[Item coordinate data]

[Begin]

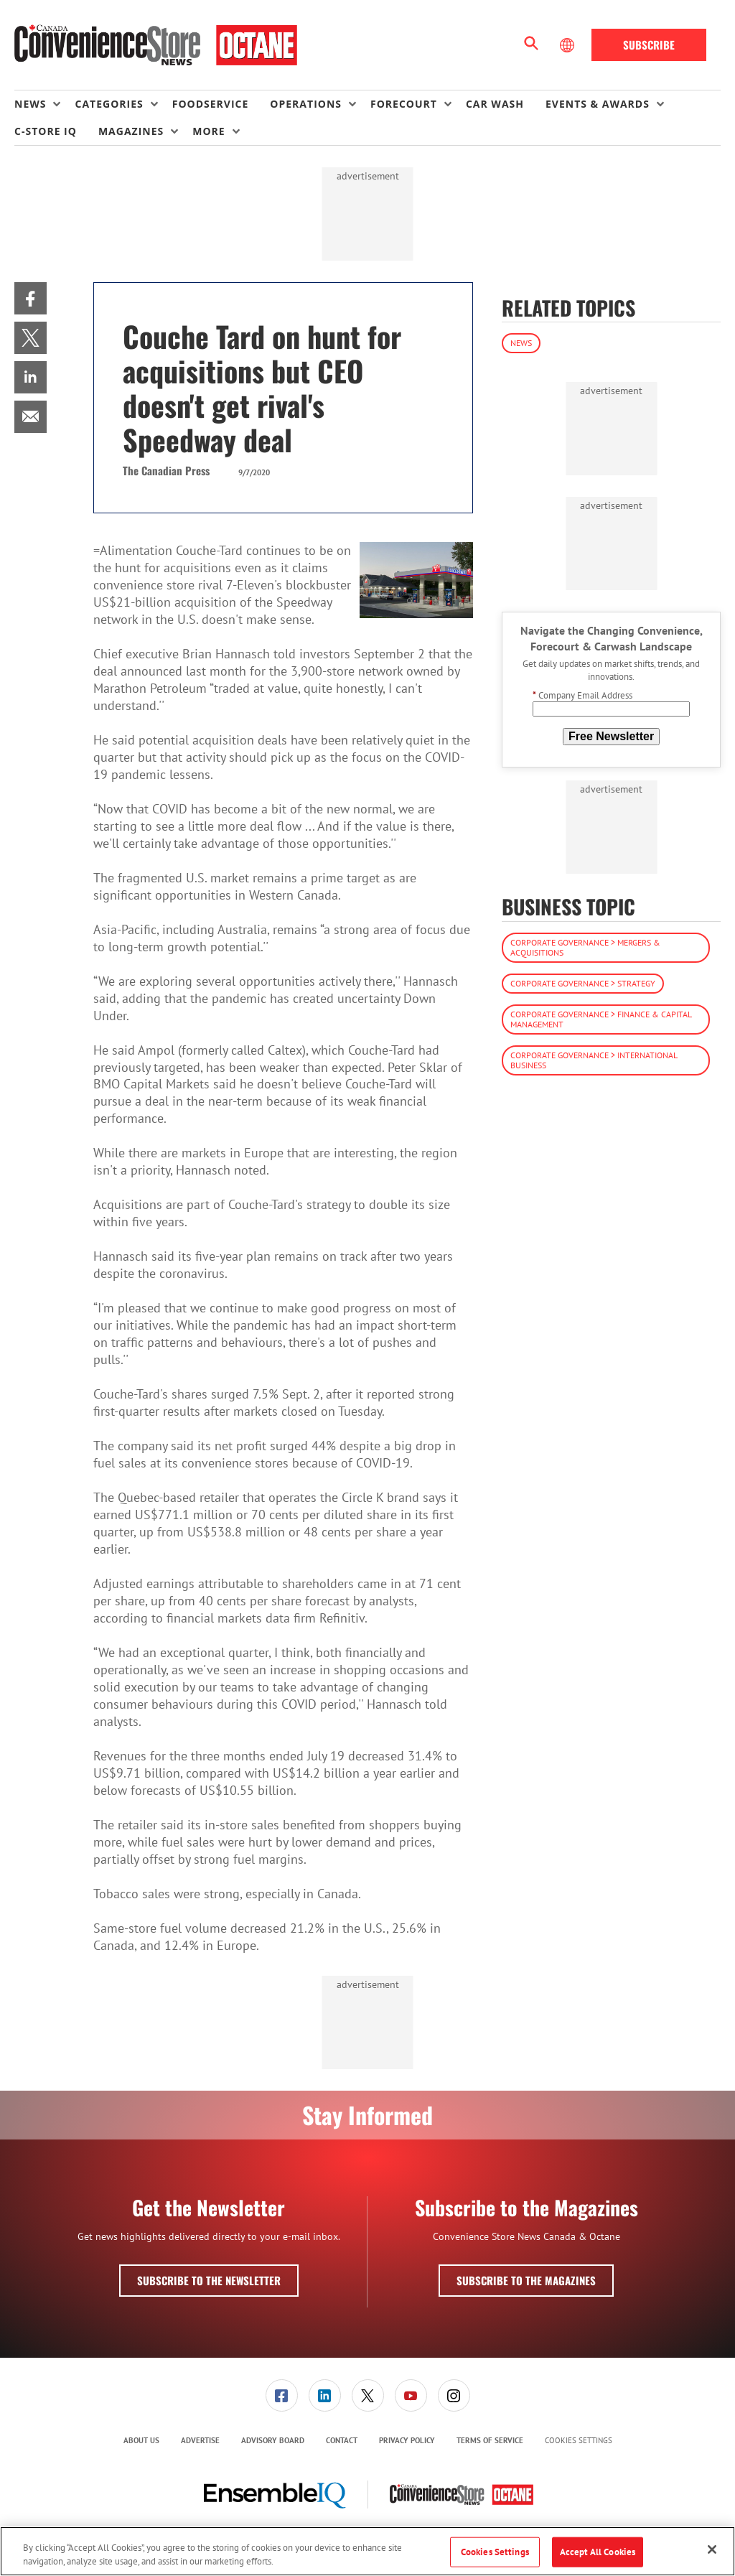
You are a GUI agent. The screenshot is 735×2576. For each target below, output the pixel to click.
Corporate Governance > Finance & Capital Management (601, 1019)
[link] (30, 298)
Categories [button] (109, 104)
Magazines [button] (131, 131)
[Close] (712, 2549)
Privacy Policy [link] (407, 2440)
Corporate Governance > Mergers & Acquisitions (585, 947)
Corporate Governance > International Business (594, 1060)
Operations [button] (306, 104)
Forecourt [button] (403, 104)
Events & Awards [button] (598, 104)
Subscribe (649, 44)
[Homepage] (155, 45)
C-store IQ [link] (45, 131)
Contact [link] (341, 2440)
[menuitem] (44, 104)
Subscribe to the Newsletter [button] (209, 2280)
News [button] (30, 104)
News (521, 342)
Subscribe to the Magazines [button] (526, 2280)
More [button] (208, 131)
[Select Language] (568, 45)
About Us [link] (141, 2440)
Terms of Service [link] (490, 2440)
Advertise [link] (200, 2440)
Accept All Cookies (597, 2552)
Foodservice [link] (210, 104)
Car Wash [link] (495, 104)
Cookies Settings (578, 2441)
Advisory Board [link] (272, 2440)
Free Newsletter (611, 736)
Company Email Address (582, 695)
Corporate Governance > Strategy (582, 983)
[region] (367, 2551)
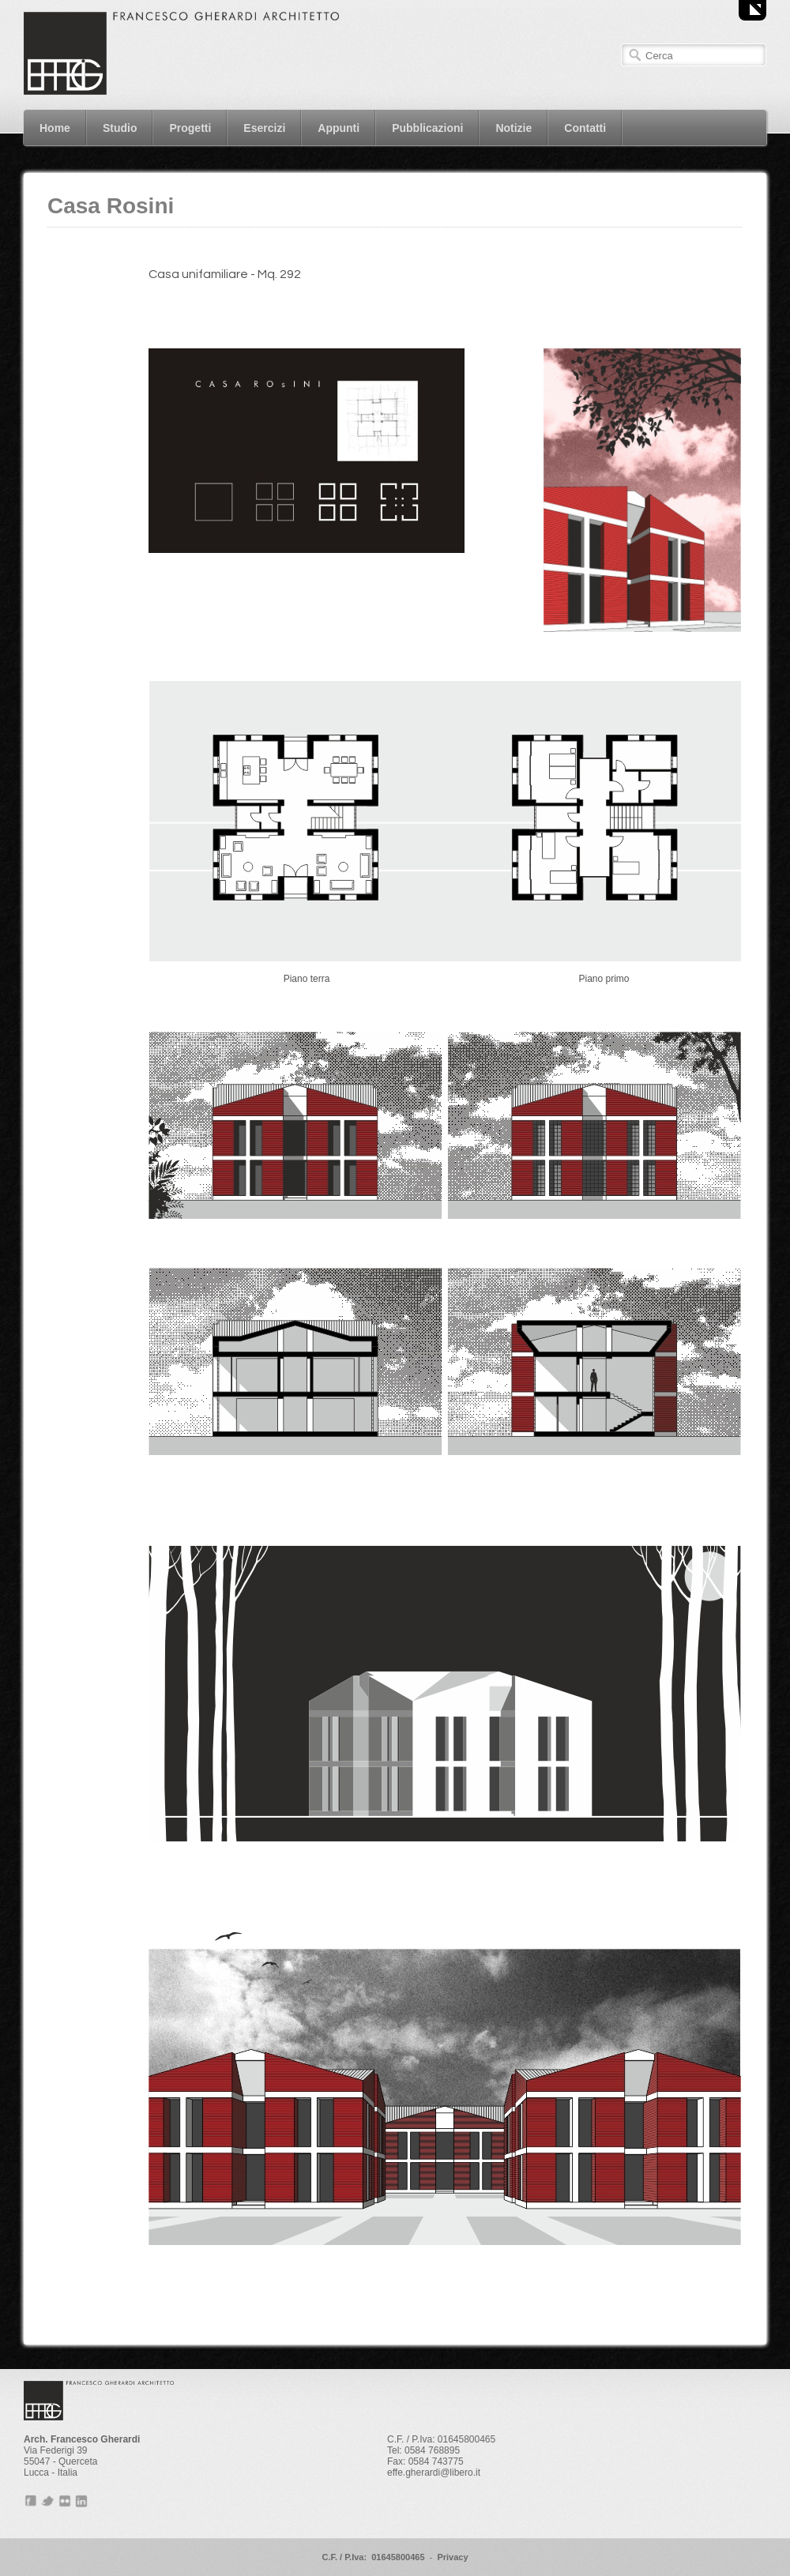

[End]

§ **Problem to solve**: Retype all of these lines exactly, leaving out the pictures.

§ **Output**:
You are a GUI agent. The screenshot is 735×2576. For each target below, output the pixel to click.
Corporate Governance > Finance & Capital Management (601, 1019)
[link] (30, 298)
Categories [button] (109, 104)
Magazines [button] (131, 131)
[Close] (712, 2549)
Privacy Policy [link] (407, 2440)
Corporate Governance > Mergers & Acquisitions (585, 947)
Corporate Governance > International Business (594, 1060)
Operations [button] (306, 104)
Forecourt [button] (403, 104)
Events & Awards [button] (598, 104)
Subscribe (649, 44)
[Homepage] (155, 45)
C-store IQ [link] (45, 131)
Contact [link] (341, 2440)
[menuitem] (44, 104)
Subscribe to the Newsletter [button] (209, 2280)
News [button] (30, 104)
News (521, 342)
Subscribe to the Magazines [button] (526, 2280)
More [button] (208, 131)
[Select Language] (568, 45)
About Us [link] (141, 2440)
Terms of Service [link] (490, 2440)
Advertise [link] (200, 2440)
Accept All Cookies (597, 2552)
Foodservice [link] (210, 104)
Car Wash [link] (495, 104)
Cookies Settings (578, 2441)
Advisory Board [link] (272, 2440)
Free Newsletter (611, 736)
Company Email Address (582, 695)
Corporate Governance > Strategy (582, 983)
[region] (367, 2551)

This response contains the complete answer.